▸ EXERCISE DETAILS: Each record has to be repeated exactly as given.

▸ RECORDS FOR THIS EXERCISE:
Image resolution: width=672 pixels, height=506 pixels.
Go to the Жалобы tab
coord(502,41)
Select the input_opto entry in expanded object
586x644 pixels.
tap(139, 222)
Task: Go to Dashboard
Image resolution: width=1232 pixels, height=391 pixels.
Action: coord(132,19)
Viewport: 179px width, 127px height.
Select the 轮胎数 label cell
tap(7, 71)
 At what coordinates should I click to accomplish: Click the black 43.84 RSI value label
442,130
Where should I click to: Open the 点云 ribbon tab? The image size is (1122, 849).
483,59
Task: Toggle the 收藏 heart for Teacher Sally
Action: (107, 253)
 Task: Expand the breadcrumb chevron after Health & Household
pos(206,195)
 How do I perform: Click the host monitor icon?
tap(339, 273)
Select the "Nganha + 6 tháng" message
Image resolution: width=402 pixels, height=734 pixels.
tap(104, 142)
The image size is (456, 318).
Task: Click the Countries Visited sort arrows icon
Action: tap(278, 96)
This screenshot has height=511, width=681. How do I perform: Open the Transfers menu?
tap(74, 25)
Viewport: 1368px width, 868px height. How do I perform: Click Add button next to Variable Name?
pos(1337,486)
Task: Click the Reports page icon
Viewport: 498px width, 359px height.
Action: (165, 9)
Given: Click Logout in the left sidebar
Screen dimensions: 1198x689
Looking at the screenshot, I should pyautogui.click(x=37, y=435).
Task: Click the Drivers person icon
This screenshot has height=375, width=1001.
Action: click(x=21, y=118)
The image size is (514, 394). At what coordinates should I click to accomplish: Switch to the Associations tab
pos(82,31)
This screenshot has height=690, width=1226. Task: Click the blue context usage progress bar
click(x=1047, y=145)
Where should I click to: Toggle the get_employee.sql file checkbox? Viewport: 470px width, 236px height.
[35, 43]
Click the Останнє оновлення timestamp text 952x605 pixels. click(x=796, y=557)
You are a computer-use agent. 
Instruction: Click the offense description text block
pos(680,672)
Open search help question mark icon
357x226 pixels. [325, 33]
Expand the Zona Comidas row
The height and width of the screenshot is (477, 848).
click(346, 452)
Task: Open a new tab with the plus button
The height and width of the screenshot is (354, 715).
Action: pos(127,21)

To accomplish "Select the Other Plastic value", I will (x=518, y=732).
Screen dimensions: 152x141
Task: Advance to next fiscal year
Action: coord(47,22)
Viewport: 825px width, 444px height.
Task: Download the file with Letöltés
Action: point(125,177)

▸ ANSWER BOX:
Image resolution: width=672 pixels, height=506 pixels.
Go to the Жалобы tab
coord(502,41)
Select the input_opto entry in expanded object
586x644 pixels.
tap(139, 222)
Task: Go to Dashboard
Image resolution: width=1232 pixels, height=391 pixels.
Action: coord(132,19)
Viewport: 179px width, 127px height.
Select the 轮胎数 label cell
tap(7, 71)
 At what coordinates should I click to accomplish: Click the black 43.84 RSI value label
442,130
Where should I click to: Open the 点云 ribbon tab? The image size is (1122, 849).
483,59
Task: Toggle the 收藏 heart for Teacher Sally
Action: (107, 253)
 Task: Expand the breadcrumb chevron after Health & Household
pos(206,195)
 How do I perform: Click the host monitor icon?
tap(339, 273)
Select the "Nganha + 6 tháng" message
Image resolution: width=402 pixels, height=734 pixels.
tap(104, 142)
The image size is (456, 318).
Task: Click the Countries Visited sort arrows icon
Action: tap(278, 96)
This screenshot has height=511, width=681. How do I perform: Open the Transfers menu?
tap(74, 25)
Viewport: 1368px width, 868px height. How do I perform: Click Add button next to Variable Name?
pos(1337,486)
Task: Click the Reports page icon
Viewport: 498px width, 359px height.
Action: (165, 9)
Given: Click Logout in the left sidebar
Screen dimensions: 1198x689
Looking at the screenshot, I should pyautogui.click(x=37, y=435).
Task: Click the Drivers person icon
This screenshot has height=375, width=1001.
Action: click(x=21, y=118)
The image size is (514, 394). At what coordinates should I click to accomplish: Switch to the Associations tab
pos(82,31)
This screenshot has height=690, width=1226. Task: Click the blue context usage progress bar
click(x=1047, y=145)
Where should I click to: Toggle the get_employee.sql file checkbox? Viewport: 470px width, 236px height.
[35, 43]
Click the Останнє оновлення timestamp text 952x605 pixels. click(x=796, y=557)
You are a computer-use agent. 
Instruction: Click the offense description text block
pos(680,672)
Open search help question mark icon
357x226 pixels. [325, 33]
Expand the Zona Comidas row
The height and width of the screenshot is (477, 848).
click(346, 452)
Task: Open a new tab with the plus button
The height and width of the screenshot is (354, 715).
Action: pos(127,21)

To accomplish "Select the Other Plastic value", I will (x=518, y=732).
Screen dimensions: 152x141
Task: Advance to next fiscal year
Action: coord(47,22)
Viewport: 825px width, 444px height.
Task: Download the file with Letöltés
Action: point(125,177)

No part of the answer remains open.